A former student explains the long-term effects of being punished for others’ behaviour:

“Group punishment doesn’t fix behaviour—it just makes kids hate school. It’s a lazy way for the administration to avoid the work of conducting a simple investigation.” r/PetPeeves


These narratives collectively underscore the detrimental effects of collective punishment on students’ emotional well-being and the school environment. They advocate for more individualised and just approaches to discipline that recognize and respect each student’s unique circumstances.

 

Injustice is immediate and unforgettable

These accounts reveal a visceral understanding of injustice. Students and parents alike recall the precise details of punishments that were not theirs to bear. What stands out is not the event itself, but the moral wound—the dawning realisation that authority may act arbitrarily, and that innocence offers no protection. This kind of harm leaves a residue: bitterness, distrust, and sometimes lifelong resentment toward institutions that were meant to protect.

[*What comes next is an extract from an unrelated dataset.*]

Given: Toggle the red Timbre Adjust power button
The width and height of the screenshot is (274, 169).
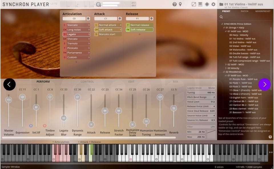Looking at the screenshot, I should [45, 125].
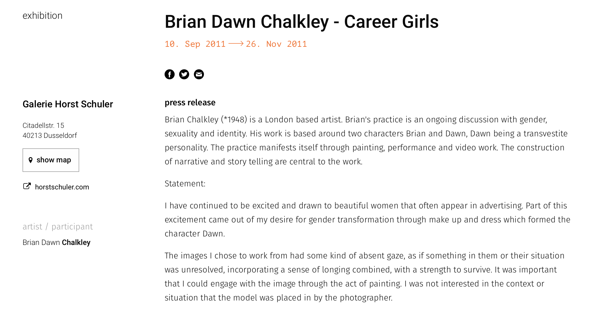
Task: Click the Citadellstr. 15 address line
Action: [x=43, y=125]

Erosion of moral reasoning and motivation

Collective punishment undermines the foundational logic that good behaviour will be rewarded and wrongdoing will be held accountable. Instead, it teaches a more cynical lesson: that individual effort or integrity has no bearing on outcomes in a group context. Several teachers on Reddit explicitly admit that collective punishment punishes “the good kids,” teaching them that striving to meet expectations no value. This corrodes internal motivation and fosters disengagement.


Scapegoating and ableism

Many of the stories mention the same dynamic: a classroom punished for the behaviour of one child, often named and blamed openly. In these moments, educators relinquish their responsibility and invite peers to socially discipline the child through resentment, exclusion, or pressure. The emotional burden is transferred from adult to child, often targeting those with support needs. This invites ableist thinking and creates unsafe peer environments for neurodivergent students.


Adult burnout and desperation

The educators who admit to using collective punishment do so with ambivalence or even guilt. Their confessions are telling: they know it doesn’t work, but they lack support, tools, or time to respond differently. These posts point to a systemic failure—where burnout and under-resourced classrooms produce discipline practices that everyone recognises as unjust. The problem isn’t bad teachers. It’s bad policy and neglected supports.


Damage to trust

For many students, collective punishment is not simply unfair—it is disillusioning. Several posters recount how their experience made them “hate school” or view adults as lazy, biased, or hostile. In a system already strained by equity gaps and mental health crises, this loss of trust is costly. Students learn not to report problems, not to ask for help, and not to expect justice from the people meant to guide them. The emotional withdrawal is both silent and enduring.


Conclusions

These testimonies, brief though they are, speak volumes. They strip collective punishment of its pedagogical pretence and reveal it as what it truly is: a failure of care, a failure of imagination, and a failure of justice. What students and parents remember is not the lesson but the betrayal—the moment they learned that innocence would not shield them, and that adults would rather punish a group than confront a cause. These are not isolated anecdotes. They are a pattern. And the pattern indicts not individual teachers, but a system that normalises harm in the name of control.

To end collective punishment in schools is not merely to reform a disciplinary tactic—it is to restore the conditions of trust, safety, and moral coherence that learning requires. That work begins with listening. And when the voices of students rise—in anger, in confusion, in weary resignation—we must not turn away. Their stories are evidence. Their pain is the cost of inaction.